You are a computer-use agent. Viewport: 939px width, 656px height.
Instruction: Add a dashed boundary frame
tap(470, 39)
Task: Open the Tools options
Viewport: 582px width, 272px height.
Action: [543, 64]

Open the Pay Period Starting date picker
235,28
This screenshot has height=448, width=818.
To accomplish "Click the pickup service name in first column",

○ ○ ○ ○

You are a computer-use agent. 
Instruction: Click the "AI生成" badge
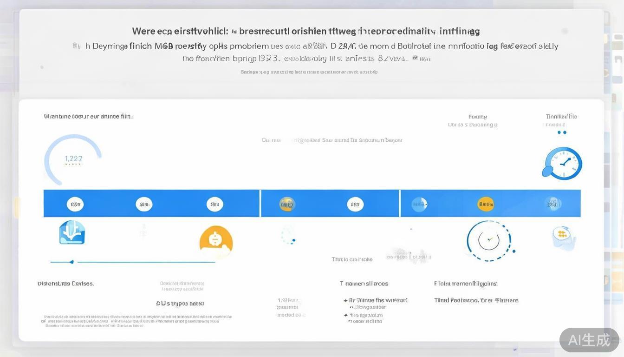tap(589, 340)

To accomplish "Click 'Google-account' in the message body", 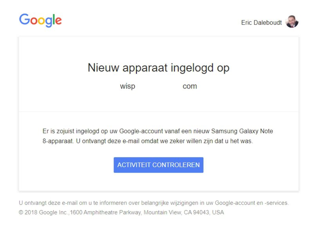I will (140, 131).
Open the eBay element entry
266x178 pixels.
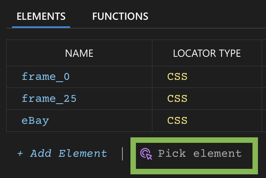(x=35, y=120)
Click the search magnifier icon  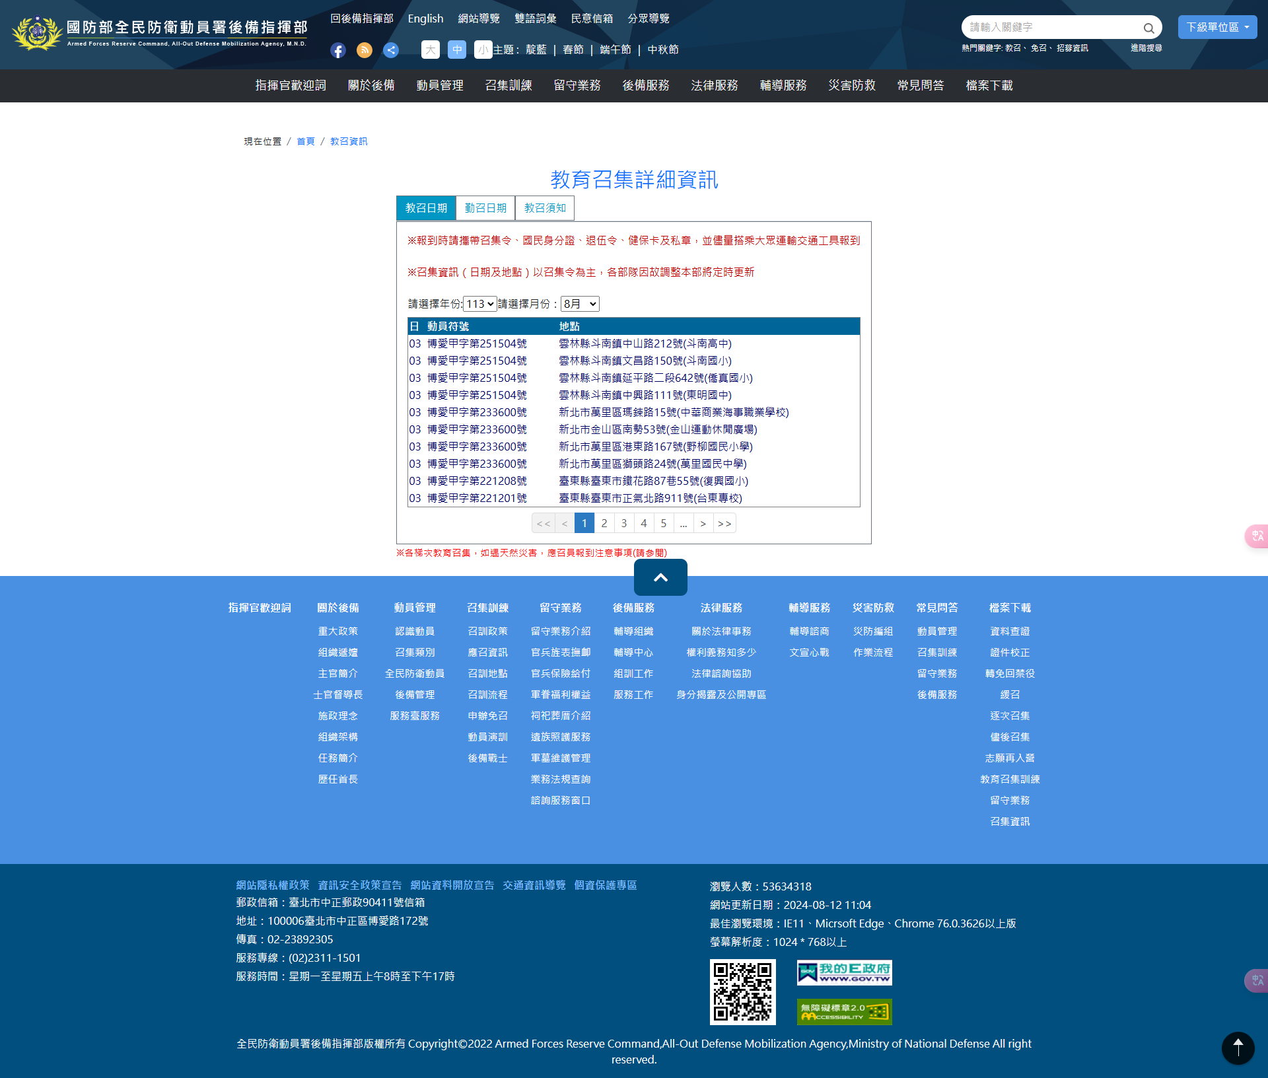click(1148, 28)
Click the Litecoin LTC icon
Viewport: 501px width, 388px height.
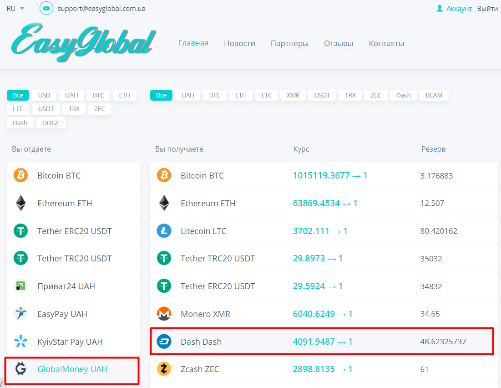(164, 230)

○ ○ ○ ○

| Requirements |
Copy the material word for word, beginning at the line that contains "Task: Open the Tools options" and stopping after the line that contains "the pickup service".

| Solution to this problem |
Task: Open the Tools options
Viewport: 582px width, 272px height.
Action: [543, 64]

Open the Pay Period Starting date picker
235,28
This screenshot has height=448, width=818.
To accomplish "Click the pickup service name in first column",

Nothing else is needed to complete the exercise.